The two neighboring tribes both cling to similar traditions that revolve around the rivers that have long been a part of their lineage. They are both still recognized by the state of Virginia and the Crown of England, and both still acknowledge a treaty signed centuries ago that established an annual tax payment of wild game to the Governor of Virginia. The tax payment ceremony is still performed each November on the steps of Virginia’s Capitol in Richmond.
However, the Mattaponi, which includes about 400 tribal members, is one of Virginia’s 11 state-recognized tribes that has not sought federal recognition in any manner.
The Mattaponi Tribe did fill a letter of intent with the BIA on April 4, 1995, and according to Chief Mark Custalow, the tribe is currently looking into drafting a petition.
“We want to do it the same way the Pamukey Tribe has done,” Custalow said. “We do not want to give up any of our sovereignty.”
Like the Pamunkey and other tribes, the Mattaponi is currently governed by its own Chief and Council and follows its own laws. Custalow referred to the legislative attempt and said that has resulted in compromises that give up some rights by the tribal governments.
Like Brown, Custalow’s main concerns were about the tribe’s land, hunting and fishing rights. Both agreed that because other tribes do not still reside on a reservation, those rights are not as big of a concern.
According to Custalow, the tribe meets BIA’s current criteria for federal acknowledgement, which includes:
• Being identified as an American Indian entity on a substantially continuous basis since 1900.
• A predominant portion of the petitioning group comprises a distinct community and has existed as a community from historical times until the present.
• Maintaining political influence or authority over its members as an autonomous entity from historical times until the present.
• The group’s present governing document includes its membership criteria. In the absence of a written document, the petitioner must provide a statement describing in full its membership criteria and current governing procedures.
• Membership consists of individuals who descend from a historical Indian tribe or from historian Indian tribes, which combined and functioned as a single autonomous political entity.
• Membership of the petitioning group is composed principally of persons who are not members of any acknowledged North American Indian tribe.

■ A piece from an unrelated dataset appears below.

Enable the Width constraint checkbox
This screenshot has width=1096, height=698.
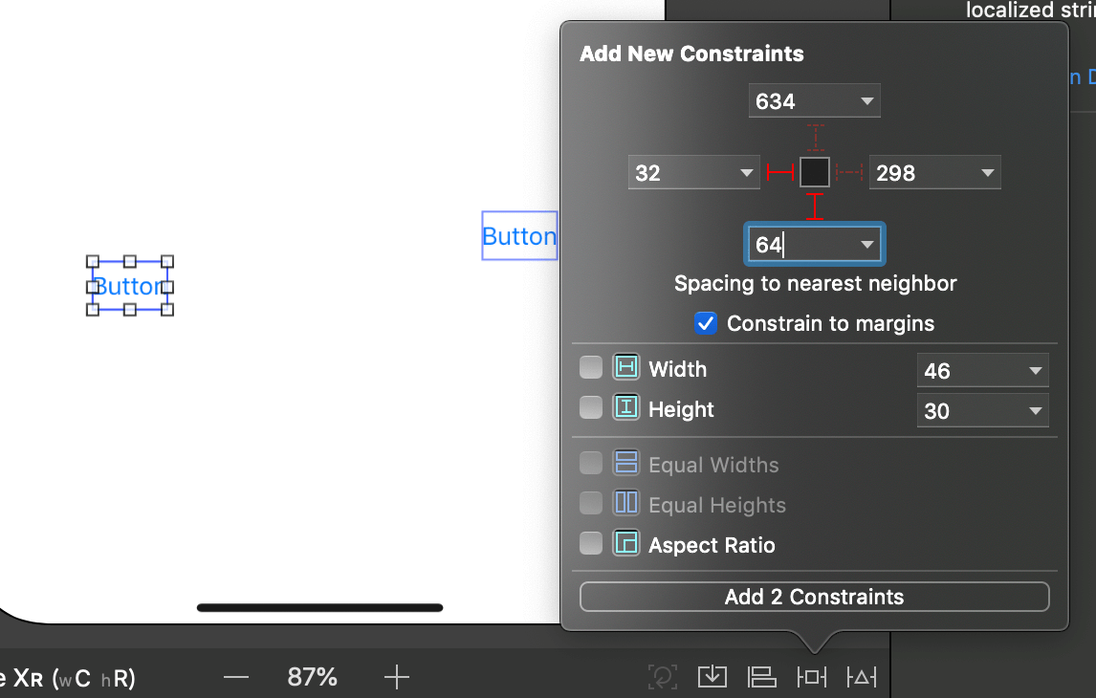pos(591,368)
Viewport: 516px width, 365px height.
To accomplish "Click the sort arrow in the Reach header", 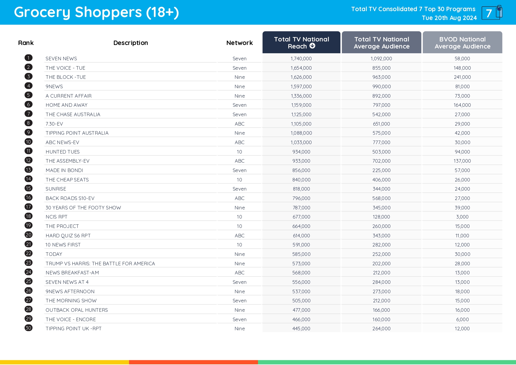I will tap(313, 46).
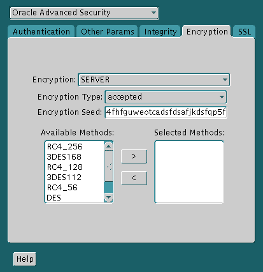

• Neither the petitioner nor its members are the subject of congressional legislation that has expressly terminated or forbidden the Federal relationship.

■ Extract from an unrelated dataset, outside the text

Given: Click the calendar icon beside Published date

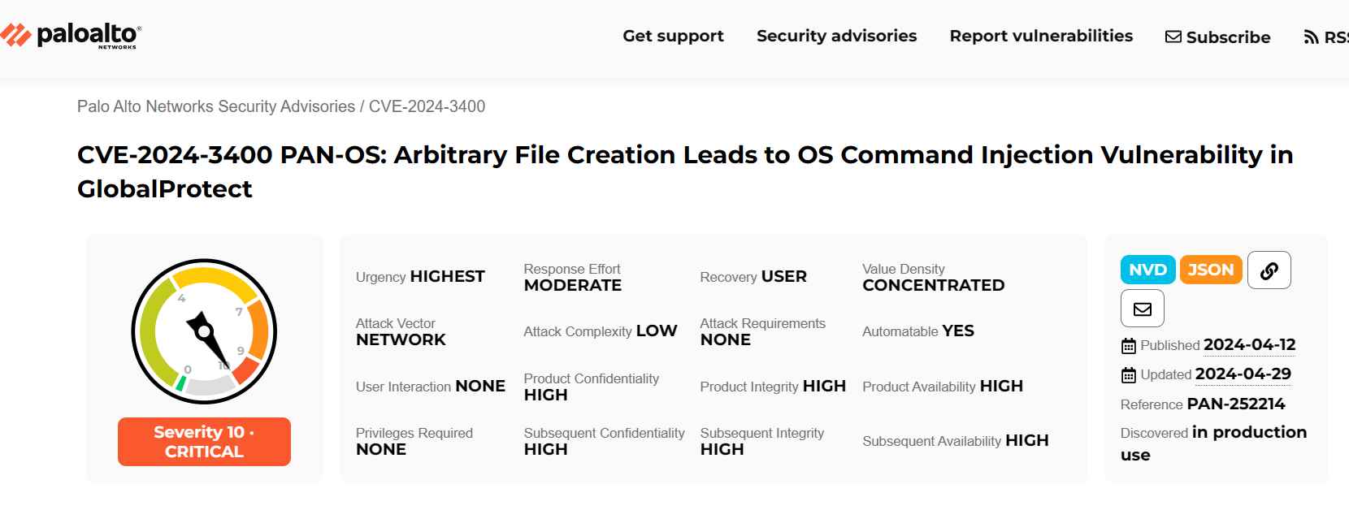Looking at the screenshot, I should (1127, 345).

Custalow said members of the Mattaponi Indian tribe, like the Pamunkey, would be able to take advantage of the numerous federal programs including educational and housing opportunities.
“[Like the Pamunkey], here on the reservation you cannot get a regular loan or mortgage the same way you can anywhere else in the Commonwealth,” Custalow said. “Our goal is to better the livelihood of our people and some of those programs would help us achieve that.”
Opposition to federal recognition
While Virginia’s tribes have received overwhelming support for their struggle to achieve federal recognition, some tribes have faced opposition over the years.
Brown said surprisingly enough, the national organization that often expresses the most opposition to tribes is the Association of American Convenience Stores (AACS).